Alexis Pauline Gumbs is a queer black troublemaker, a black feminist love evangelist, a prayer poet priestess and has a PhD in English, African and African-American Studies, and Women and Gender Studies from Duke University. Alexis was the first scholar to research the Audre Lorde Papers at Spelman College, the June Jordan Papers at Harvard University, and the Lucille Clifton Papers at Emory University, and she is currently on tour with her interactive oracle project “The Lorde Concordance,” a series of ritual mobilizing the life and work of Audre Lorde as a dynamic sacred text. Alexis has also published widely on Caribbean Women’s Literature with a special interest in Dionne Brand. Her scholarly work is published in Obsidian, Symbiosis, Macomere, The Routledge Companion to Anglophone Literature, SIGNS, Feminist Collections, The Black Imagination, Mothering and Hip Hop Culture, The Business of Black Power and more.
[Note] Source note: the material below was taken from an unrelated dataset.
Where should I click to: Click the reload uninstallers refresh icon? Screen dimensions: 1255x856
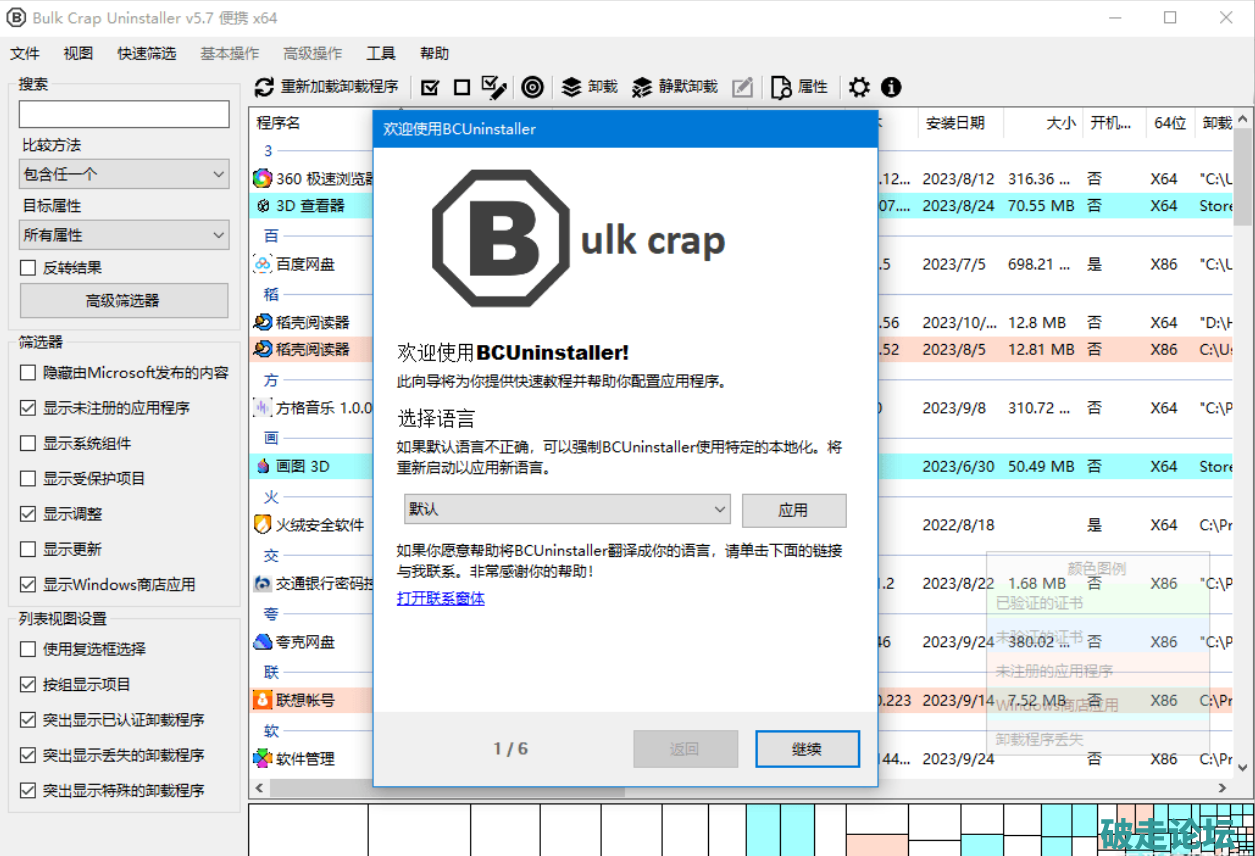pyautogui.click(x=264, y=88)
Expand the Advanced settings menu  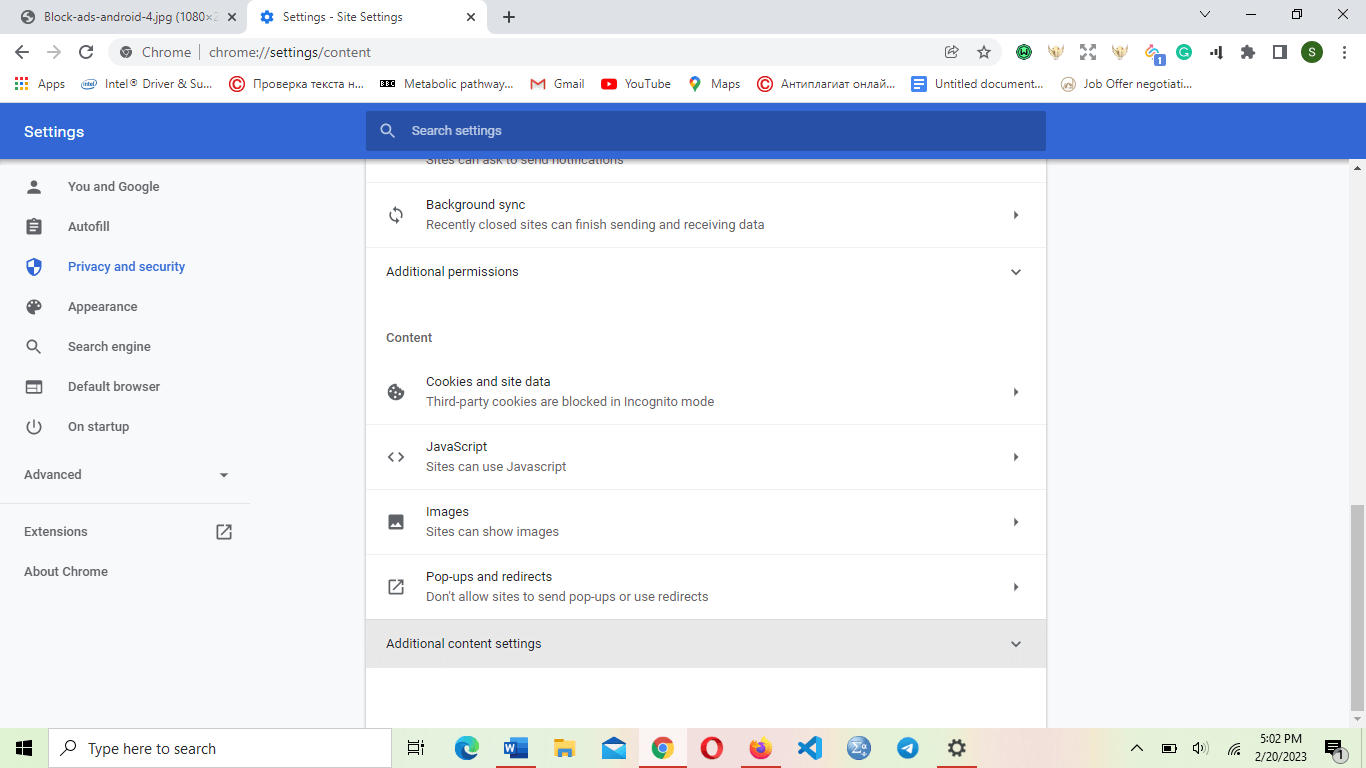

Alexis is the author of an acclaimed collection of poems 101 Things That Are Not True About the Most Famous Black Women Alive and poetic work published in Kweli, Vinyl, Backbone, Everyday Genius, Turning Wheel, UNFold, Makeshift and more. She has several books in progress including a book of poems, Good Hair Gone Forever, a scholarly monograph on diaspora and the maternal, and an educational resource called the School of Our Lorde. She is also the co-editor of a forthcoming edited collection on legacies of radical mothering called This Bridge Called My Baby. Alexis is the founder of Brilliance Remastered, a service to help visionary underrepresented graduate students stay connected to purpose, passion, and community, co-founder of the Mobile Homecoming Project, a national experiential archive amplifying generations of Black LGBTQ Brilliance, and the community school Eternal Summer of the Black Feminist Mind. Alexis was named one of UTNE Reader’s 50 Visionaries Transforming the World in 2009, was awarded a Too Sexy for 501-C3 trophy in 2011, and is one of the Advocate’s top 40 under 40 features in 2012.